+++ Input rows +++

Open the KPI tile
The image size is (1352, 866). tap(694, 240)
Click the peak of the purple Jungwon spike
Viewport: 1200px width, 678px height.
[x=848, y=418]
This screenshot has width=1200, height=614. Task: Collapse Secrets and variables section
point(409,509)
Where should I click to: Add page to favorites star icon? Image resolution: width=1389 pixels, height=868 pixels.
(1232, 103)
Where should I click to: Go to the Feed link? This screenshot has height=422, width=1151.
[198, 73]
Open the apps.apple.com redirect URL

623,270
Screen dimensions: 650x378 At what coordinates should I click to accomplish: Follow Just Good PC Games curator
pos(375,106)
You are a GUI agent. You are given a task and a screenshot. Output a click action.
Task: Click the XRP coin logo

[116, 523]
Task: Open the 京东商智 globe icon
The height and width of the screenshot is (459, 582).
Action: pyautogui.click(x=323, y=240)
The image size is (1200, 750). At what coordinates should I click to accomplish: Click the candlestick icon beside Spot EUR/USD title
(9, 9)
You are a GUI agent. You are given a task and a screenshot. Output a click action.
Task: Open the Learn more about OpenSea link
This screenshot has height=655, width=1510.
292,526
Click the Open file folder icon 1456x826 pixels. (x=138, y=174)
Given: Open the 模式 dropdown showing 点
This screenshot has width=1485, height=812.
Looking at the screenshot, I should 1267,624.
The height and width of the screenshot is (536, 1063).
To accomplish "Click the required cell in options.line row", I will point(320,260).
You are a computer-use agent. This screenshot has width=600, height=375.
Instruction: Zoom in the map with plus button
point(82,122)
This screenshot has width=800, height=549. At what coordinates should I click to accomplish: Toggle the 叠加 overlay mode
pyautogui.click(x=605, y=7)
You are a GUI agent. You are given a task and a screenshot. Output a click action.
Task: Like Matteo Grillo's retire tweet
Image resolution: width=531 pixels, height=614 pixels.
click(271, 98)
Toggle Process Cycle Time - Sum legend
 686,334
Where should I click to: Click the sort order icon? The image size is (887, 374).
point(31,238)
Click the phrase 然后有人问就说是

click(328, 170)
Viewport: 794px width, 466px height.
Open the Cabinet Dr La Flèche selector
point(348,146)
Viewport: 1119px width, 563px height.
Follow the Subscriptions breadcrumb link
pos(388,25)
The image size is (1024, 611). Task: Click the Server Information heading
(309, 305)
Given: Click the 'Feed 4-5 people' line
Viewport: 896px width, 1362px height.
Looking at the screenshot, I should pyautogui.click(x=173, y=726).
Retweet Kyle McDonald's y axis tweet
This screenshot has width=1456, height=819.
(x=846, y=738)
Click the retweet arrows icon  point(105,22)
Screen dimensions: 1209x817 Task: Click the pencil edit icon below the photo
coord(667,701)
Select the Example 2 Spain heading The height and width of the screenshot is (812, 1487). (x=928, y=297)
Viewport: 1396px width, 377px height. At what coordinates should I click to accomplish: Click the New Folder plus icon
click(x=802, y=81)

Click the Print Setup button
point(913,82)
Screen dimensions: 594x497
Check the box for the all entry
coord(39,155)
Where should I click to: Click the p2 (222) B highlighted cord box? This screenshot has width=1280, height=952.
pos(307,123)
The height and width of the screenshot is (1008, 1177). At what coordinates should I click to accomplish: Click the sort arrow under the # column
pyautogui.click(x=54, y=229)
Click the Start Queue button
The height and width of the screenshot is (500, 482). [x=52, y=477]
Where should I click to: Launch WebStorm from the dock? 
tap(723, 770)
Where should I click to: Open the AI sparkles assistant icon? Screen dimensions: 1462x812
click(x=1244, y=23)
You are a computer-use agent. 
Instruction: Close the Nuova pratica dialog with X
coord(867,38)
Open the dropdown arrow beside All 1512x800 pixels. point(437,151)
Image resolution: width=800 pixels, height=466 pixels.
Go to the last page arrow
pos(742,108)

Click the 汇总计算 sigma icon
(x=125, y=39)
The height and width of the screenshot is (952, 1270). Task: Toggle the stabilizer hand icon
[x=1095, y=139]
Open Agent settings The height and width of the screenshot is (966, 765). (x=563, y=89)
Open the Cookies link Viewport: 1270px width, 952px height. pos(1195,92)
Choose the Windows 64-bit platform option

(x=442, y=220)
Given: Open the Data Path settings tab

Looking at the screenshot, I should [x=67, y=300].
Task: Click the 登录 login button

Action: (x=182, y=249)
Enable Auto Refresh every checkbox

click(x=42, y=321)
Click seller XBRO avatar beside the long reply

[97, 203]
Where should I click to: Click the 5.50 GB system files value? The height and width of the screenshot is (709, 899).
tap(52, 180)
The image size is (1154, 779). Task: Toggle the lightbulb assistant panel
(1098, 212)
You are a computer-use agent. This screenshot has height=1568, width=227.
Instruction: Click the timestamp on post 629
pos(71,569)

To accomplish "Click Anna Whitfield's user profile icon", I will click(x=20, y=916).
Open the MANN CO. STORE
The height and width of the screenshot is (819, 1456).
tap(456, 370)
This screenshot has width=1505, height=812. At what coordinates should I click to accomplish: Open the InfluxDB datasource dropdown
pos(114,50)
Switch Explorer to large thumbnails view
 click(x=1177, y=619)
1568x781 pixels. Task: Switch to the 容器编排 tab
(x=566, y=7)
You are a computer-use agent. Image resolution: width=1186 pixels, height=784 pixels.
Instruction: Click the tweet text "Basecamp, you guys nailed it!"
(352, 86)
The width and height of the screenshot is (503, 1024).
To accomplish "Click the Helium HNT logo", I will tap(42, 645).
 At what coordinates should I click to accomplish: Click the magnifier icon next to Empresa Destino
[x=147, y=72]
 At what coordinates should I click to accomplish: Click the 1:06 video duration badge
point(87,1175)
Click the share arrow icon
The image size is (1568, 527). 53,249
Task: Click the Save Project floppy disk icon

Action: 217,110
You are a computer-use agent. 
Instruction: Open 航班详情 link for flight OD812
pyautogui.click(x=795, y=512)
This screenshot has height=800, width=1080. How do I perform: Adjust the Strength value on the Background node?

+++

• What is being asked
Please retype all of the lines above, character for character.

• Result of this task
Open the KPI tile
The image size is (1352, 866). tap(694, 240)
Click the peak of the purple Jungwon spike
Viewport: 1200px width, 678px height.
[x=848, y=418]
This screenshot has width=1200, height=614. Task: Collapse Secrets and variables section
point(409,509)
Where should I click to: Add page to favorites star icon? Image resolution: width=1389 pixels, height=868 pixels.
(1232, 103)
Where should I click to: Go to the Feed link? This screenshot has height=422, width=1151.
[198, 73]
Open the apps.apple.com redirect URL

623,270
Screen dimensions: 650x378 At what coordinates should I click to accomplish: Follow Just Good PC Games curator
pos(375,106)
You are a GUI agent. You are given a task and a screenshot. Output a click action.
Task: Click the XRP coin logo

[116, 523]
Task: Open the 京东商智 globe icon
The height and width of the screenshot is (459, 582).
Action: pyautogui.click(x=323, y=240)
The image size is (1200, 750). At what coordinates should I click to accomplish: Click the candlestick icon beside Spot EUR/USD title
(9, 9)
You are a GUI agent. You are given a task and a screenshot. Output a click action.
Task: Open the Learn more about OpenSea link
This screenshot has height=655, width=1510.
292,526
Click the Open file folder icon 1456x826 pixels. (x=138, y=174)
Given: Open the 模式 dropdown showing 点
This screenshot has width=1485, height=812.
Looking at the screenshot, I should 1267,624.
The height and width of the screenshot is (536, 1063).
To accomplish "Click the required cell in options.line row", I will point(320,260).
You are a computer-use agent. This screenshot has width=600, height=375.
Instruction: Zoom in the map with plus button
point(82,122)
This screenshot has width=800, height=549. At what coordinates should I click to accomplish: Toggle the 叠加 overlay mode
pyautogui.click(x=605, y=7)
You are a GUI agent. You are given a task and a screenshot. Output a click action.
Task: Like Matteo Grillo's retire tweet
Image resolution: width=531 pixels, height=614 pixels.
click(271, 98)
Toggle Process Cycle Time - Sum legend
 686,334
Where should I click to: Click the sort order icon? The image size is (887, 374).
point(31,238)
Click the phrase 然后有人问就说是

click(328, 170)
Viewport: 794px width, 466px height.
Open the Cabinet Dr La Flèche selector
point(348,146)
Viewport: 1119px width, 563px height.
Follow the Subscriptions breadcrumb link
pos(388,25)
The image size is (1024, 611). Task: Click the Server Information heading
(309, 305)
Given: Click the 'Feed 4-5 people' line
Viewport: 896px width, 1362px height.
Looking at the screenshot, I should pyautogui.click(x=173, y=726).
Retweet Kyle McDonald's y axis tweet
This screenshot has width=1456, height=819.
(x=846, y=738)
Click the retweet arrows icon  point(105,22)
Screen dimensions: 1209x817 Task: Click the pencil edit icon below the photo
coord(667,701)
Select the Example 2 Spain heading The height and width of the screenshot is (812, 1487). (x=928, y=297)
Viewport: 1396px width, 377px height. At what coordinates should I click to accomplish: Click the New Folder plus icon
click(x=802, y=81)

Click the Print Setup button
point(913,82)
Screen dimensions: 594x497
Check the box for the all entry
coord(39,155)
Where should I click to: Click the p2 (222) B highlighted cord box? This screenshot has width=1280, height=952.
pos(307,123)
The height and width of the screenshot is (1008, 1177). At what coordinates should I click to accomplish: Click the sort arrow under the # column
pyautogui.click(x=54, y=229)
Click the Start Queue button
The height and width of the screenshot is (500, 482). [x=52, y=477]
Where should I click to: Launch WebStorm from the dock? 
tap(723, 770)
Where should I click to: Open the AI sparkles assistant icon? Screen dimensions: 1462x812
click(x=1244, y=23)
You are a computer-use agent. 
Instruction: Close the Nuova pratica dialog with X
coord(867,38)
Open the dropdown arrow beside All 1512x800 pixels. point(437,151)
Image resolution: width=800 pixels, height=466 pixels.
Go to the last page arrow
pos(742,108)

Click the 汇总计算 sigma icon
(x=125, y=39)
The height and width of the screenshot is (952, 1270). Task: Toggle the stabilizer hand icon
[x=1095, y=139]
Open Agent settings The height and width of the screenshot is (966, 765). (x=563, y=89)
Open the Cookies link Viewport: 1270px width, 952px height. pos(1195,92)
Choose the Windows 64-bit platform option

(x=442, y=220)
Given: Open the Data Path settings tab

Looking at the screenshot, I should [x=67, y=300].
Task: Click the 登录 login button

Action: (x=182, y=249)
Enable Auto Refresh every checkbox

click(x=42, y=321)
Click seller XBRO avatar beside the long reply

[97, 203]
Where should I click to: Click the 5.50 GB system files value? The height and width of the screenshot is (709, 899).
tap(52, 180)
The image size is (1154, 779). Task: Toggle the lightbulb assistant panel
(1098, 212)
You are a computer-use agent. This screenshot has height=1568, width=227.
Instruction: Click the timestamp on post 629
pos(71,569)

To accomplish "Click Anna Whitfield's user profile icon", I will click(x=20, y=916).
Open the MANN CO. STORE
The height and width of the screenshot is (819, 1456).
tap(456, 370)
This screenshot has width=1505, height=812. At what coordinates should I click to accomplish: Open the InfluxDB datasource dropdown
pos(114,50)
Switch Explorer to large thumbnails view
 click(x=1177, y=619)
1568x781 pixels. Task: Switch to the 容器编排 tab
(x=566, y=7)
You are a computer-use agent. Image resolution: width=1186 pixels, height=784 pixels.
Instruction: Click the tweet text "Basecamp, you guys nailed it!"
(352, 86)
The width and height of the screenshot is (503, 1024).
To accomplish "Click the Helium HNT logo", I will tap(42, 645).
 At what coordinates should I click to accomplish: Click the magnifier icon next to Empresa Destino
[x=147, y=72]
 At what coordinates should I click to accomplish: Click the 1:06 video duration badge
point(87,1175)
Click the share arrow icon
The image size is (1568, 527). 53,249
Task: Click the Save Project floppy disk icon

Action: 217,110
You are a computer-use agent. 
Instruction: Open 航班详情 link for flight OD812
pyautogui.click(x=795, y=512)
This screenshot has height=800, width=1080. How do I perform: Adjust the Strength value on the Background node?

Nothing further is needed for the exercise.